Exercise:
Pick up the text on the benefits of the CANS-MCI screening test and continue it from its last sentence.

Text segment:

<<<<

Screen home page

 open new website 

Benefits of the CANS-MCI

The Computer-Administered Neuropsychological Screen for Mild Cognitive Impairments (CANS-MCI) is a screening device that requires few clinical resources but contributes significantly to the accurate early identification of those mild cognitive impairments most predictive of Alzheimer's Disease (AD). The CANS-MCI signals the need for a full neuropsychological evaluation early enough in the pre-clinical phase of the disease to enhance the effectiveness of treatments.

EASE OF USE: The tests are entirely self-administered by patients, including many with mild AD; minor assistance, usually in the form of reassurance by general staff or a relative, is necessary to guarantee test validity when the tests are used to track the efficacy of treatment in patients who already have mild dementia.

PRECEDENTS FOR THE CANS-MCI: The CANS-MCI tests were based upon findings of previous neuropsychological research studies concerning the cognitive dimensions that are most predictive of AD. Previous studies found that by combining several of these cognitive dimensions into a single test battery (to account for the variety of distinct, early cognitive deficits associated with AD), predictive validity can be enhanced.

PSYCHOMETRIC BENEFITS: Repeated administration of the CANS-MCI battery is likely to increase the precise predictive sensitivity and specificity. Touch screen automated test administration provides improved objectivity through the elimination of inter-tester variation. The predictive ability of the test scores is enhanced by the precise measurement of single-item response latencies, allowing several tests to be scored with respect to both accuracy and reaction time. Longitudinal comparison of scalable test scores is likely to substantially reduce the problem of false negatives. For example, highly educated people often compensate for subtle brain changes in a manner that masks deterioration and the need for treatment. By comparing highly educated persons against their own previous scores, the CANS-MCI detects the insidious progression of pre-dementia changes long before the diagnosis of MCI or AD would otherwise be investigated.

CLINICAL BENEFITS: Compared to current practices, the primary decision - whether or not a full neuropsychological and/or imaging assessment is needed for the detection of AD - is made with greater accuracy because of longitudinal tracking of individual patients. The test results are returned to the office where testing is performed and where supportive disclosure of results can be controlled and follow-up evaluations can be immediately arranged. The design of the CANS-MCI allows the clinician to accurately concentrate on the patients for whom further assessment is indicated; it reduces unnecessary referrals of the patients who do not demonstrate absolute or change scores on the several test dimensions indicative of mild cognitive impairment and predictive of deterioration. After professional evaluation, continued testing during routine office visits improves the physician's ability to assess the rate of disease progression or assess the effects of medication trials. Results are reported within the context of known risk and prevention factors, educational background, mood state, alcohol abuse, and medication use, enhancing their clinical value.

>>>>

Data records:

<<<<

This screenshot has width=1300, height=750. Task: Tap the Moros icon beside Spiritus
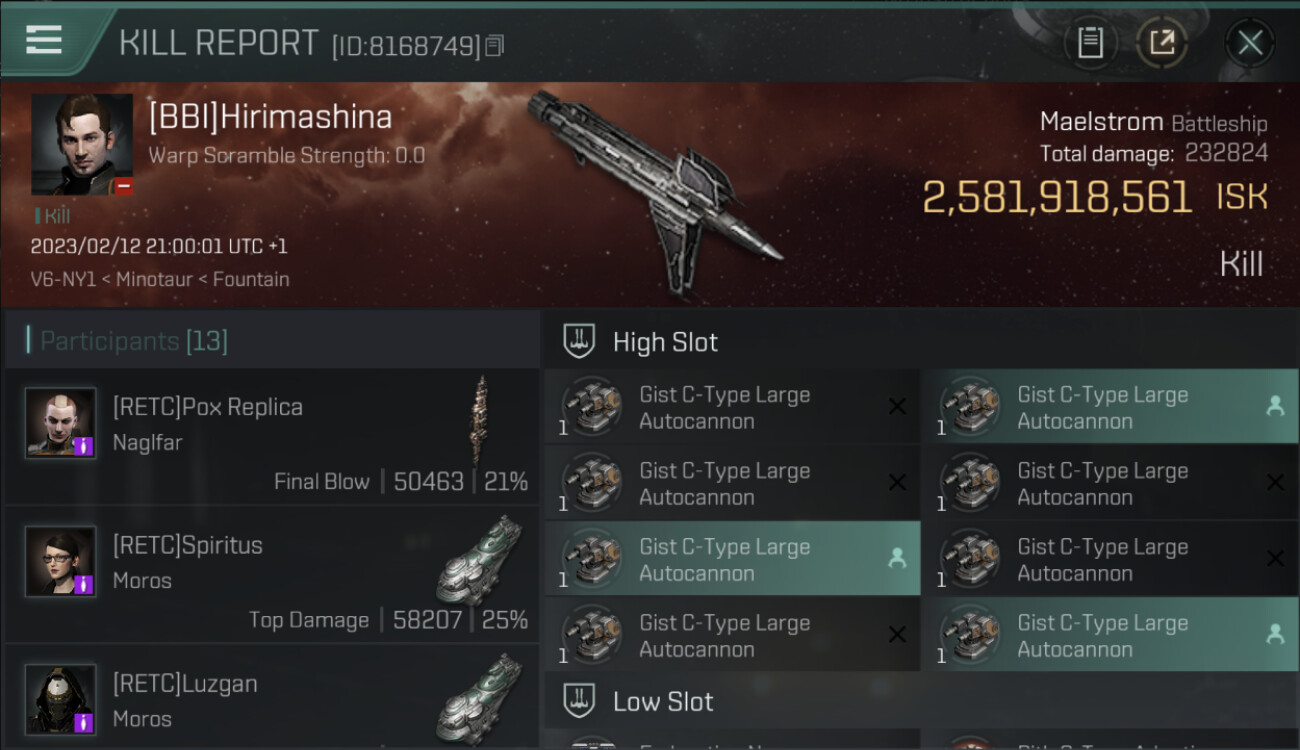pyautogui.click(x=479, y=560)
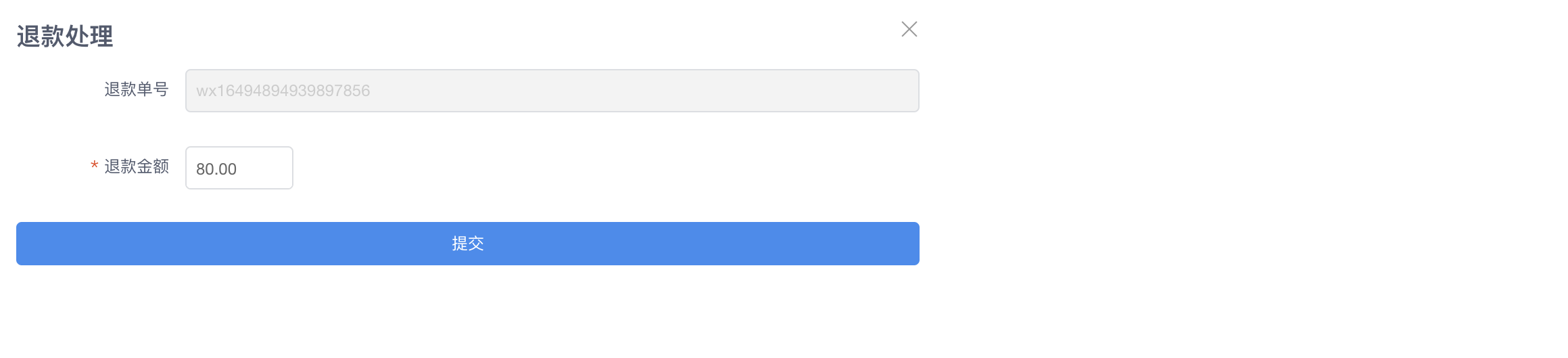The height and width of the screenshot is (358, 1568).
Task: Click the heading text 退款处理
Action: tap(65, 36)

>>>>
<<<<

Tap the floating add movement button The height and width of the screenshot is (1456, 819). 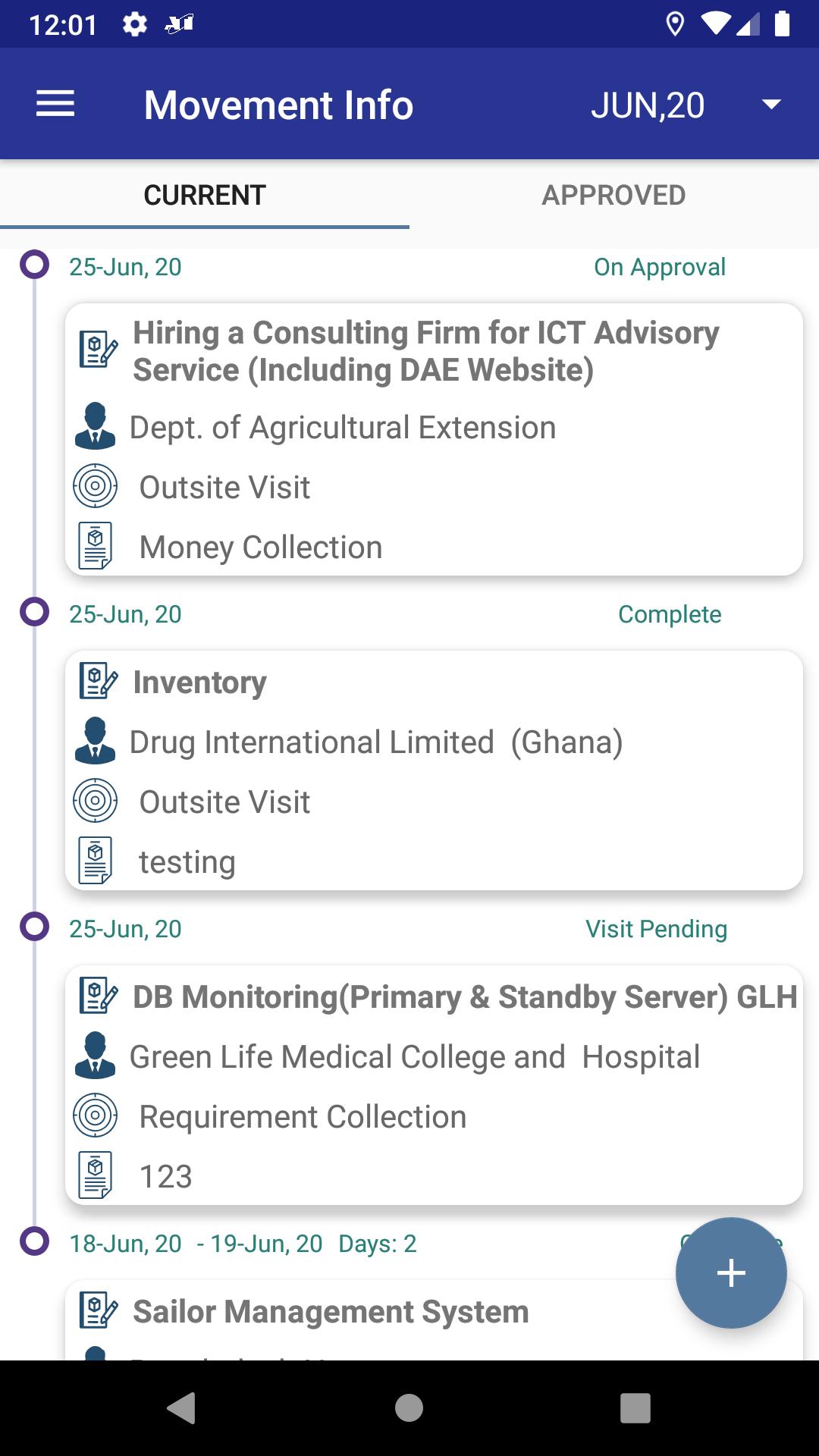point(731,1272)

>>>>

Task response:
AUTOMATION BENEFITS: Automated administration and scoring reduce staff time and costs in doctors' offices or other institutions where the CANS-MCI is administered. Automated test administration can also reduce patient defensiveness about displaying limitations in front of others while still providing the information needed by caretakers, patients and physicians. The CANS-MCI is by far the most economical computerized battery with respect to staff time. It is also the most pleasant for patients. The scores are stored immediately and securely in a central data facility, thus reducing the need for in-house data storage and maintenance of data integrity. The CANS-MCI research pshychologists apply thoroughly researched decision rules for descriptive and graphical interpretation of the test scores. These decision rules can be refined and applied to all earlier test results as longitudinal research clarifies even more predictive scoring methods. Graphical displays and descriptive reports are immediately generated, again, without using your staff time and without your staff's errors or bias.

LANGUAGE BENEFITS: Currently available in spoken and silent versions with American English, American Spanish, South American Spanish, Portuguese for Brazil, Nederlands for Europe, and country-specific English versions that eliminate American cultural bias.

COST BENEFITS: As a fee-based service, each screening test is relatively inexpensive ($40,with discounts for advance bulk purchases). Reduced costs result in a clear economic benefit to patients, physicians' offices, government agencies, and insurance companies. Discounts are negotiated for volume of reports and for research application of the tests.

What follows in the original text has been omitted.